Трэвис завел меня под ближайший козырек, и я послушно пошла следом, надеясь избежать очередной сцены.
— Что еще за одолжение? — с подозрением спросила я.
— Мои… э… — Трэвис переступил с ноги на ногу. — Папа и парни ждут, что ты придешь в четверг.
— Трэвис! — возмутилась я.
Он смотрел в землю.
— Ты говорила, что придешь.
— Знаю, но теперь это слегка неуместно, не находишь?
На Трэвиса, казалось, мои слова никак не повлияли.
— Ты говорила, что придешь.
— Мы были вместе, когда я согласилась. Теперь ты знаешь, что я не пойду.
— Нет, не знаю. Слишком поздно менять. Томас летит сюда, Тайлер взял отгул на работе. Всем не терпится увидеть тебя.
Я поникла, наматывая на палец мокрые пряди.
— Они ведь и так приехали бы…
— Не все. Мы уже давно не собирались всей семьей на День благодарения. Они пообещали приехать, когда я упомянул о настоящем ужине. На нашей кухне женщины не было со смерти мамы… Да нет же! — Трэвис тряхнул головой. — Дело совсем не в твоей половой принадлежности, не подумай. Просто мы хотим, чтобы ты пришла. Это все, чего я прошу.
— Ты не рассказал им про наш разрыв? — проговорила я с укоризной в голосе.

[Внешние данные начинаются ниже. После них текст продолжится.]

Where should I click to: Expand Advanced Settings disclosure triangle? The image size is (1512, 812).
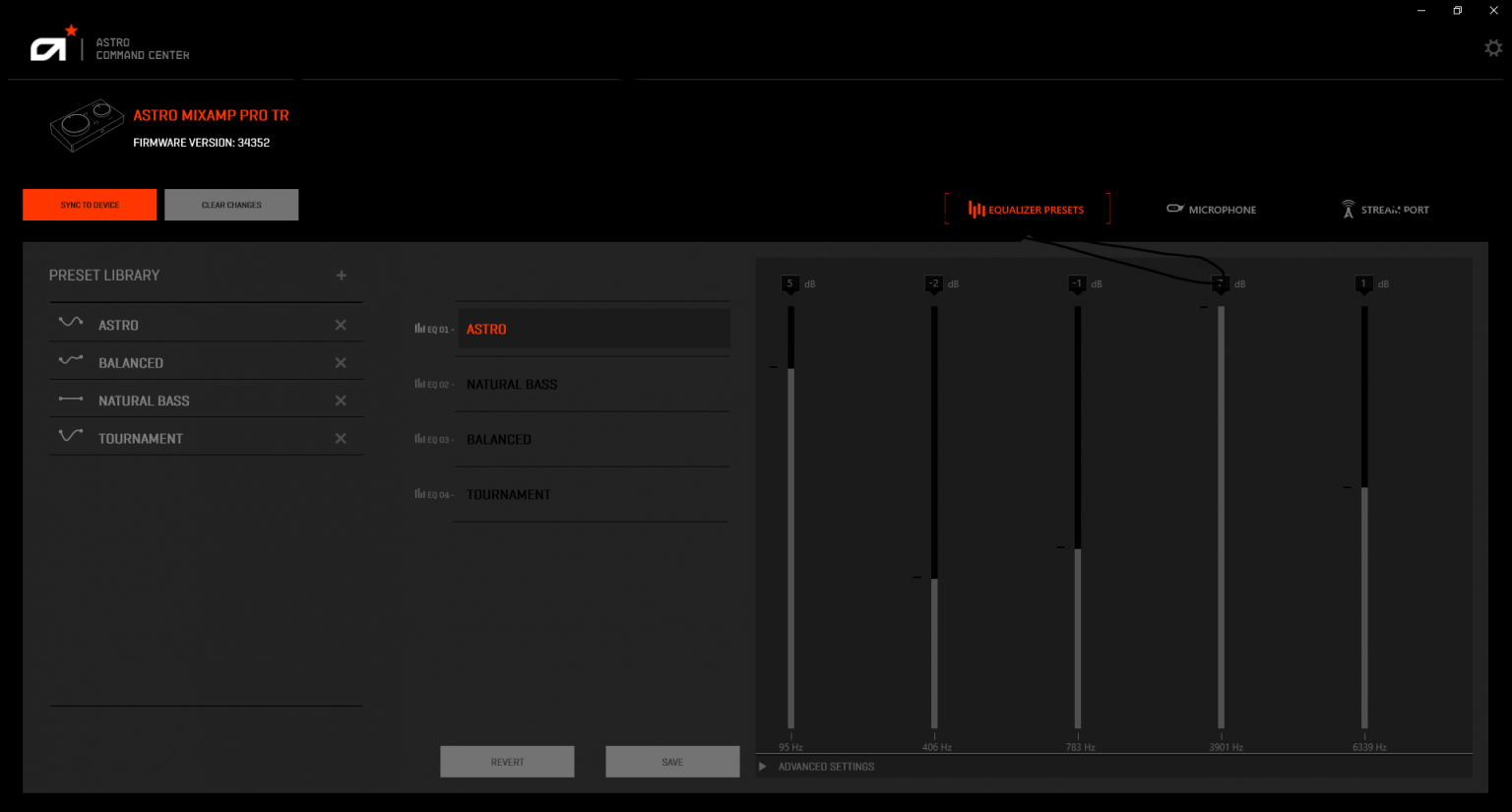coord(762,767)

Трэвис заколебался, а потом ответил:
— Папа стал бы выяснять причину, а я не готов общаться с ним на эту тему. Он бы все уши мне прожужжал, какой я болван. Гулька, пожалуйста, приходи.

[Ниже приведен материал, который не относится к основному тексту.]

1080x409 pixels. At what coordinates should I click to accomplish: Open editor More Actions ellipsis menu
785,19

— Мне нужно поставить индейку в шесть утра. Тогда нам придется отправиться туда в пять часов…
— Или переночевать там.
Я изогнула брови.
— Ни за что! Мне и так придется врать твоей семье и притворяться, что мы по-прежнему вместе.
— Я же не прошу тебя о самосожжении!
— Тебе следовало сказать им!
— Я и скажу. После Дня благодарения. Обязательно скажу.
Я вздохнула и отвернулась.
— Если пообещаешь, что это не какая-то уловка, чтобы вернуть меня, тогда хорошо.
— Я обещаю. — Он кивнул.
Трэвис пытался скрыть это, но я видела, как загорелись его глаза, и поджала губы, сдерживая улыбку.
— Увидимся в пять.
Трэвис нагнулся и поцеловал меня в щеку, задержавшись чуть дольше положенного.
— Спасибо, Голубка.
Америка и Шепли встретили меня у столовой, и мы вместе зашли внутрь. Я рывком вытащила столовые приборы из подставки и бросила тарелку на поднос.
— Эбби, да что с тобой? — спросила Америка.
— Завтра я не еду с вами, ребята.
Шепли открыл рот от удивления.
— Ты идешь к Мэддоксам?
Америка перевела на меня взгляд.
— Что?
Я вздохнула и пояснила:
— Когда мы летели в самолете, я пообещала Трэвису, что пойду. Он уже всех оповестил.